Ainda nas palavras de Barroso, e possível afirmar que até o Código Civil de 2002, o direito sucessório dos companheiros vinha ganhando contorno através de algumas leis esparsas, o que, segundo o Ministro, foi interrompido pelo Código Civil ao diferenciar os direitos dos Cônjuges e Companheiros, como feito no art. 1790.

Barroso comunga da ideia de que o Código Civil não tenha previsto o Direito Real de Habitação ao companheiro, o fazendo para o Cônjuge, abrandando os requisitos da lei 9.278/96, nada dizendo sobre os companheiros.

Não pode ser deixado de lado a análise feita pelo Ministro no que tange a impossibilidade de hierarquização das entidades familiares:

Os quatro elementos tradicionais de interpretação jurídica – o gramatical, o teleológico, o histórico e o sistemático – podem auxiliar na solução desta matéria. Examina-se, em primeiro lugar, a interpretação semântica, também referida como gramatical, literal ou filológica. Trata-se do ponto de partida do intérprete, sempre que exista uma norma expressa acerca da questão que lhe caiba resolver. Embora, naturalmente, o espírito e os fins da norma sejam mais importantes que a sua literalidade, é fora de dúvida que os sentidos mínimo e máximo das palavras figuram como limites à atuação criativa do intérprete. Pois bem: a norma aqui analisada estabelece, de forma inequívoca, que a família tem especial proteção do Estado, sem fazer qualquer menção a um modelo familiar que seria mais ou menos merecedor desta proteção. Veja-se: o texto do art. 226, seja em seu caput, seja em seu § 3º, não traça qualquer diferenciação entre o casamento e a união estável para fins de proteção estatal. Se o texto constitucional não hierarquizou as famílias para tais objetivos, o legislador infraconstitucional não deve poder fazê- lo.

Em segundo lugar, a interpretação teleológica reforça a inexistência de hierarquia entre ambas as formas de constituição familiar. A interpretação teleológica tem como objetivo a realização dos fins previstos na norma, a concretização, no mundo dos fatos, do propósito abrigado na Constituição. Quais seriam, então, os fins visados pelo art. 226? Parece inequívoco que a finalidade da norma é garantir a proteção das famílias como instrumento para a própria tutela de seus membros. Como já se expôs, se o Estado tem como principal meta a promoção de uma vida digna a todos os indivíduos, e se, para tanto, a família desempenha um papel essencial, é natural concluir que o dever estatal de proteção não pode se limitar às famílias constituídas pelo casamento, estendendo-se a outras entidades familiares igualmente formadas pelo afeto e pelo desejo de comunhão de vida, e igualmente capazes de contribuir para o desenvolvimento de seus integrantes. Daí poder-se concluir que a Constituição impede a discriminação entre indivíduos unicamente como resultado do tipo de entidade familiar que formam. Todos os indivíduos, sejam eles cônjuges ou companheiros, têm direito a igual proteção legal.

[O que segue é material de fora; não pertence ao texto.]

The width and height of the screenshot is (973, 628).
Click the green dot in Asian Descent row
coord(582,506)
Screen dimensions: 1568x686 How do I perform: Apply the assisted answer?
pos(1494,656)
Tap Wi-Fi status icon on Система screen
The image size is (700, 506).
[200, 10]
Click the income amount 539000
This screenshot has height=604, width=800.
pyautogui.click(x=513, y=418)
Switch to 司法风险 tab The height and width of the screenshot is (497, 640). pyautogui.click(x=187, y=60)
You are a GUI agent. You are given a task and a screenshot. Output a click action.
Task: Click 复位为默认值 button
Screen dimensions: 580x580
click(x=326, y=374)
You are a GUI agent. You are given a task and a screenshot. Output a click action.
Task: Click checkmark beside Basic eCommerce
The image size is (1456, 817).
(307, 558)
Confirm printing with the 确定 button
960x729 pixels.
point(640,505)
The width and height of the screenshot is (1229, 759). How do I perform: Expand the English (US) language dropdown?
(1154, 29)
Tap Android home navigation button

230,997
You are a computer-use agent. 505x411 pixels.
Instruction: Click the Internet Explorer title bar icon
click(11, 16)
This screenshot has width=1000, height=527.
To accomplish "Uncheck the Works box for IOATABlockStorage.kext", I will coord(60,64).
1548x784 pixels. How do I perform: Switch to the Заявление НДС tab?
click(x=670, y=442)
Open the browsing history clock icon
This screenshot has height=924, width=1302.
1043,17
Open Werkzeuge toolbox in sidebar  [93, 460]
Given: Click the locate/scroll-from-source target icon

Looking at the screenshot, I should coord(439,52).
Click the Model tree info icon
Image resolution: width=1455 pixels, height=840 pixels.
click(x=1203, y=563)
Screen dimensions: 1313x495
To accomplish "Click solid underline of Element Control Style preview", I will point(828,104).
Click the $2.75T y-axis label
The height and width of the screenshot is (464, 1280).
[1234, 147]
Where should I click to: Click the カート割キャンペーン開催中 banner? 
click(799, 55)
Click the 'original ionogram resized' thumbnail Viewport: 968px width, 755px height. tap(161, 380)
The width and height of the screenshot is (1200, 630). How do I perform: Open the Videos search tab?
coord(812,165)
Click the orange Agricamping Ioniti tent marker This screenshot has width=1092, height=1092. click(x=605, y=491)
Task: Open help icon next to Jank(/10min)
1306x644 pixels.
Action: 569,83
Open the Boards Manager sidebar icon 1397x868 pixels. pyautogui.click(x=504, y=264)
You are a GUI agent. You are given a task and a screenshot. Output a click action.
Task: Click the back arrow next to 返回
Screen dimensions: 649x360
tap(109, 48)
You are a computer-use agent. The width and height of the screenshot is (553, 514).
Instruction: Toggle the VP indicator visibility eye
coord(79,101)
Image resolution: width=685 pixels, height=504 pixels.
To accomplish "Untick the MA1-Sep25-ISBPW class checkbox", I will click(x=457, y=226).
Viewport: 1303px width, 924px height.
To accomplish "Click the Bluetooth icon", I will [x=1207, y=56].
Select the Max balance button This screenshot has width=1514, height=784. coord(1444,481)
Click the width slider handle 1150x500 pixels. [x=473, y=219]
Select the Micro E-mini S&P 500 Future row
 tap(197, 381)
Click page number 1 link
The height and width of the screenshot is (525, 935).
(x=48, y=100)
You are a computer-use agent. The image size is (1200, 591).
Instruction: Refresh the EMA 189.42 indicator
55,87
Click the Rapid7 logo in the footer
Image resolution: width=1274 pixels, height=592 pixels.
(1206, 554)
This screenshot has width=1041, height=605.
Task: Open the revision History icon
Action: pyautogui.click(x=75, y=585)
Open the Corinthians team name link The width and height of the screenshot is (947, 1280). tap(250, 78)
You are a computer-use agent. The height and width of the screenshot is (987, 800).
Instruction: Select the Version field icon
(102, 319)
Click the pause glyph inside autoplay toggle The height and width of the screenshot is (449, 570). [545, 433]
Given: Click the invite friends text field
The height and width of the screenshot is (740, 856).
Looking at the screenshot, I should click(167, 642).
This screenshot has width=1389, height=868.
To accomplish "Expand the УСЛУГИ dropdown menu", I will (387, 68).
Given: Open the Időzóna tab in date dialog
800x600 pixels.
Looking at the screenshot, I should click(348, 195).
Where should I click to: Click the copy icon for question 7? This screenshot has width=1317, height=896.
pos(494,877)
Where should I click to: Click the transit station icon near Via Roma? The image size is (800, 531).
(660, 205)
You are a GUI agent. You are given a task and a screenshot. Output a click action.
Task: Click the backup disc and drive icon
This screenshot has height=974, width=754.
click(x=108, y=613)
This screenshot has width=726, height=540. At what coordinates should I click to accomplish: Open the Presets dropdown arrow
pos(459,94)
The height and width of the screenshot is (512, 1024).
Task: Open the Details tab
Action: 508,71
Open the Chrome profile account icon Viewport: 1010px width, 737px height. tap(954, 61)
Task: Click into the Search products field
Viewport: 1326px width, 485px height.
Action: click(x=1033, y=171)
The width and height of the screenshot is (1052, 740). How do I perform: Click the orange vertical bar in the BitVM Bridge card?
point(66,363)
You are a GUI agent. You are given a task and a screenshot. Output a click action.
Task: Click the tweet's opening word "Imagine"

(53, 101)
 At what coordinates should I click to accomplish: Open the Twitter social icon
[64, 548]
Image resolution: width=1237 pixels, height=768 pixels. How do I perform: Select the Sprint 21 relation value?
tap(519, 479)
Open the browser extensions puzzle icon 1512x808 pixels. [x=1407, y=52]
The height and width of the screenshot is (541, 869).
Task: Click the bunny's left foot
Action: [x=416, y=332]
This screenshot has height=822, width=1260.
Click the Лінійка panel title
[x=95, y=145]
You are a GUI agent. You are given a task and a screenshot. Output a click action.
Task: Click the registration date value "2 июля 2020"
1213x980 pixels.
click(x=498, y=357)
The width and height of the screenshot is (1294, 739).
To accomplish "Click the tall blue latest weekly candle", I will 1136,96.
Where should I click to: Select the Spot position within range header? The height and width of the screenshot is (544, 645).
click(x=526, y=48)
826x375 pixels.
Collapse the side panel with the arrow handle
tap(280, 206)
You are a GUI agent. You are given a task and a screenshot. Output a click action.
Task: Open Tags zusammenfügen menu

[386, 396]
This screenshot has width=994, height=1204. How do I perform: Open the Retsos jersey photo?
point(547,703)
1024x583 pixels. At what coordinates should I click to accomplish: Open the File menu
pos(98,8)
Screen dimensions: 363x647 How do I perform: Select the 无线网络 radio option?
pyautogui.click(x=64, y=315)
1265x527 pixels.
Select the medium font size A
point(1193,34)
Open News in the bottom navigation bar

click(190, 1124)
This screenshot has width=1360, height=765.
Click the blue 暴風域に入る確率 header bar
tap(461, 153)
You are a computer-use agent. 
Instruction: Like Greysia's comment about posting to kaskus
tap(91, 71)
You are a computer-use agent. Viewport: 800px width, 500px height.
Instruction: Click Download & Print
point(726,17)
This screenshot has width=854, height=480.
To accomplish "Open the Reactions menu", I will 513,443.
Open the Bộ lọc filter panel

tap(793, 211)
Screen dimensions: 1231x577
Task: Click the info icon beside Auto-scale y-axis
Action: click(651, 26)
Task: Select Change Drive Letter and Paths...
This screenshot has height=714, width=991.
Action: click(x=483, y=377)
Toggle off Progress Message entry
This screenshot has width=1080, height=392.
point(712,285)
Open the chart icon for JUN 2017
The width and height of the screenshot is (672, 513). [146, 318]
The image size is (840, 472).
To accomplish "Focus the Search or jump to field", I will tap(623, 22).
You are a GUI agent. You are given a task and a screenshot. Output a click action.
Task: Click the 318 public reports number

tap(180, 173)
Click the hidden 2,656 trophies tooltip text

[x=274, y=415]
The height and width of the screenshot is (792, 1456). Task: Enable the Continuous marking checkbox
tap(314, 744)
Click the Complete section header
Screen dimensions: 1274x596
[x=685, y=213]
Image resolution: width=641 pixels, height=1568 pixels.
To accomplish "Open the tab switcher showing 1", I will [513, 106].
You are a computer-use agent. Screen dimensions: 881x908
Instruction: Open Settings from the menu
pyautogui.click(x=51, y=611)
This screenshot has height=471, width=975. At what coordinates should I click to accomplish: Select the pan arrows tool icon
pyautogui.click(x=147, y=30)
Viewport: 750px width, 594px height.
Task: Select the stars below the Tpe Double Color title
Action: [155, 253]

Em terceiro lugar, a interpretação histórica do dispositivo constitucional aponta para o mesmo resultado. A partir dos anais da Constituinte de 1987/1988, percebe-se que a inspiração da norma do art. 226 da CF/1988 foi inclusiva, e não segregativa. Não se buscou dividir as famílias em classes de primeira e segunda ordem. Muito pelo contrário, o objetivo foi ampliar a proteção estatal às diversas configurações familiares (biológicas e afetivas) existentes de fato na sociedade, mas juridicamente desamparadas até então. Tudo isso com o objetivo de assegurar que todos possam ser igualmente respeitados e protegidos, independentemente da formalização de suas uniões pelo matrimônio. Nesse sentido, a defesa de uma hierarquia entre casamento e união estável vai de encontro à vontade originária do constituinte, em nítida interpretação involutiva.

Por fim, a interpretação sistemática traz uma importante contribuição para a análise do ponto. Como se sabe, o sistema constitucional, como qualquer outro, pressupõe unidade e harmonia. A interpretação sistemática situa o dispositivo a ser interpretado dentro do contexto normativo geral e particular, estabelecendo a conexão própria com outras normas, de modo a evitar contradições e antinomias. No caso em exame, cabe verificar as interações entre o caput e os parágrafos do art. 226, bem como de outros dispositivos constitucionais que tratam dos papeis da família.

Ainda segundo o Ministro Barroso, o art. 1790 do CC, além de inconstitucional por gerar uma indevida hierarquia entre entidades familiares, também o é por atentar contra os princípios da dignidade da pessoa humana, tanto na dimensão de valor intrínseco, quanto na dimensão da autonomia, o princípio da vedação ao retrocesso, e o princípio da proporcionalidade pela proteção deficiente conferida ao companheiro pelo Código Civil.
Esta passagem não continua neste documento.